◆ PENGGALAN TEKS
═══
Langgam Aristotelian ini merupakan jalan tengah, agar kehidupan yang menjadi puncak, dan bukan kematian dan ilusi kemajuan. Kengerian demi kengerian muncul ketika membaca dialog-dialog yang diliput media. Kesalahan dan tragedi yang sudah bisa terbaca, sejak kata-kata keluar tanpa dihitung bobotnya untuk negeri.
Jika hari-hari ini pengertian republik sedang dikorupsi menjadi dinasti, maka nasib Indonesia tak cukup panjang. Peringatan ini perlu disampaikan. Struktur militer saja tidak cukup untuk menjadi rantai persatuan. Tanpa ideologi republik, tidak mungkin militer bisa berfungsi.
Republik Indonesia adalah kesepakatan bermeteraikan darah warga negara. Menolak menjadi jajahan siapa pun. Menolak menjadi koloni. Jika para elit hanya mampu berpikir soal anak, menantu, ipar, adik, teman seangkatan, dan golongan sendiri niscaya republik tidak lah berumur panjang.
═══
◆ DATA TERSEDIA

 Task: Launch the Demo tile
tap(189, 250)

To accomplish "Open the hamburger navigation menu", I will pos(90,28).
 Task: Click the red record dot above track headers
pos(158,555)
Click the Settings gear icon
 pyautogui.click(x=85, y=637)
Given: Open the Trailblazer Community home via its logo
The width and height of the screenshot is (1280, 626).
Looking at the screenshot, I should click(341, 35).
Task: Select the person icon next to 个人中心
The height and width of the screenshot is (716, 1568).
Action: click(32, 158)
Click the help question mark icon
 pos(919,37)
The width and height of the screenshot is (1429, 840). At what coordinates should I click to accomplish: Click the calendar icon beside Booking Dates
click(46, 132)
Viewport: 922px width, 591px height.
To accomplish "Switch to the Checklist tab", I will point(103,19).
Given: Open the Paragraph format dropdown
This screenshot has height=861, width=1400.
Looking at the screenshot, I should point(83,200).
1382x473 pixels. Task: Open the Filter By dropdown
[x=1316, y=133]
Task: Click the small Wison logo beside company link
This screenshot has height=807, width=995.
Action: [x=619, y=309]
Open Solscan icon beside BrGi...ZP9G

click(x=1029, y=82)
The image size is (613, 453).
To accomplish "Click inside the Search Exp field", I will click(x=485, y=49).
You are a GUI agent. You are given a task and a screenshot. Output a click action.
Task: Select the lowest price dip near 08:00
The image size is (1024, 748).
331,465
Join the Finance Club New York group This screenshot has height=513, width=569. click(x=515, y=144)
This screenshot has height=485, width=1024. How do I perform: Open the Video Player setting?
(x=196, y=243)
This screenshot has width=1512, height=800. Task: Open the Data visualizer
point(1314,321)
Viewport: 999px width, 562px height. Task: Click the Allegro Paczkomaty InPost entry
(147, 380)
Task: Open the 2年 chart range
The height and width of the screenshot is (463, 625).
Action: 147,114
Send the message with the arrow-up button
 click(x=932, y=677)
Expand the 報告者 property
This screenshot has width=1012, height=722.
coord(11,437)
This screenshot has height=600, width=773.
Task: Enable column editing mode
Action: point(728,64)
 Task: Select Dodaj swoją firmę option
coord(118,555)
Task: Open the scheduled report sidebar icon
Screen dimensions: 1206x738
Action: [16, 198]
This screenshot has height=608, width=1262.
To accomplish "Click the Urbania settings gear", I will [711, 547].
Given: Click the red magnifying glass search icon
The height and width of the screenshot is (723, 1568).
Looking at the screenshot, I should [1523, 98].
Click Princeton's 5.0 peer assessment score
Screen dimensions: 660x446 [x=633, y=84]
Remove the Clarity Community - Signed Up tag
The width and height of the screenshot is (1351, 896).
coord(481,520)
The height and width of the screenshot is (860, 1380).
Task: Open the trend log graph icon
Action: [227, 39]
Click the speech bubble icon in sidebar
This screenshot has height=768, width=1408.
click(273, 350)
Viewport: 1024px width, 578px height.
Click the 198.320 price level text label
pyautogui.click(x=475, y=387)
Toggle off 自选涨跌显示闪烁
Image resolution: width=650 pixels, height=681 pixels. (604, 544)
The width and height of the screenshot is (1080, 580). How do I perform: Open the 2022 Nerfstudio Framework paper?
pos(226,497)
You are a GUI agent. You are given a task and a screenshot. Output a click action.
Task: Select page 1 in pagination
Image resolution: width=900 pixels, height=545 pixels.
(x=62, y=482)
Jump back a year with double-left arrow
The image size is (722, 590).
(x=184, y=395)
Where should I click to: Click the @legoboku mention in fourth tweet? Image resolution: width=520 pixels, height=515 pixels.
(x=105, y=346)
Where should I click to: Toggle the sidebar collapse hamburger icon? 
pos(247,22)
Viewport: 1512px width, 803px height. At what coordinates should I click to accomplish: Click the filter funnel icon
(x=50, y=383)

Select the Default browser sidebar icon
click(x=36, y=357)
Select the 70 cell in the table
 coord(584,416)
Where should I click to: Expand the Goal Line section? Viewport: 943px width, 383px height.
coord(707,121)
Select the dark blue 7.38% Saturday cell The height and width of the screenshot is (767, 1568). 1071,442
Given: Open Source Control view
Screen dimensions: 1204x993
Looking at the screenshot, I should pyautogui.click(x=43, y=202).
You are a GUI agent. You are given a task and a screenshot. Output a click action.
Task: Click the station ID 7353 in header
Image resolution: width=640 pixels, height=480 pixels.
═══
◆ SOAL LATIHAN
1. Bisakah Anda menggandakan bagian penggalan teks tentang republik itu kata demi kata, dimulai dari "Langgam Aristotelian ini" dan berlanjut hingga "militer bisa berfungsi."?
2. Bisakah Anda menyunting baris-baris data, dimulai dari awal baris data dan berlanjut hingga baris yang memuat "pos(919,37)", dengan mengganti "icon" menjadi "symbol" tanpa mengubah apa pun selain itu? Tuliskan hanya baris-baris tersebut.

◆ JAWABAN LATIHAN
1.
Langgam Aristotelian ini merupakan jalan tengah, agar kehidupan yang menjadi puncak, dan bukan kematian dan ilusi kemajuan. Kengerian demi kengerian muncul ketika membaca dialog-dialog yang diliput media. Kesalahan dan tragedi yang sudah bisa terbaca, sejak kata-kata keluar tanpa dihitung bobotnya untuk negeri.
Jika hari-hari ini pengertian republik sedang dikorupsi menjadi dinasti, maka nasib Indonesia tak cukup panjang. Peringatan ini perlu disampaikan. Struktur militer saja tidak cukup untuk menjadi rantai persatuan. Tanpa ideologi republik, tidak mungkin militer bisa berfungsi.

2.
 Task: Launch the Demo tile
tap(189, 250)

To accomplish "Open the hamburger navigation menu", I will pos(90,28).
 Task: Click the red record dot above track headers
pos(158,555)
Click the Settings gear symbol
 pyautogui.click(x=85, y=637)
Given: Open the Trailblazer Community home via its logo
The width and height of the screenshot is (1280, 626).
Looking at the screenshot, I should click(341, 35).
Task: Select the person symbol next to 个人中心
The height and width of the screenshot is (716, 1568).
Action: click(32, 158)
Click the help question mark symbol
 pos(919,37)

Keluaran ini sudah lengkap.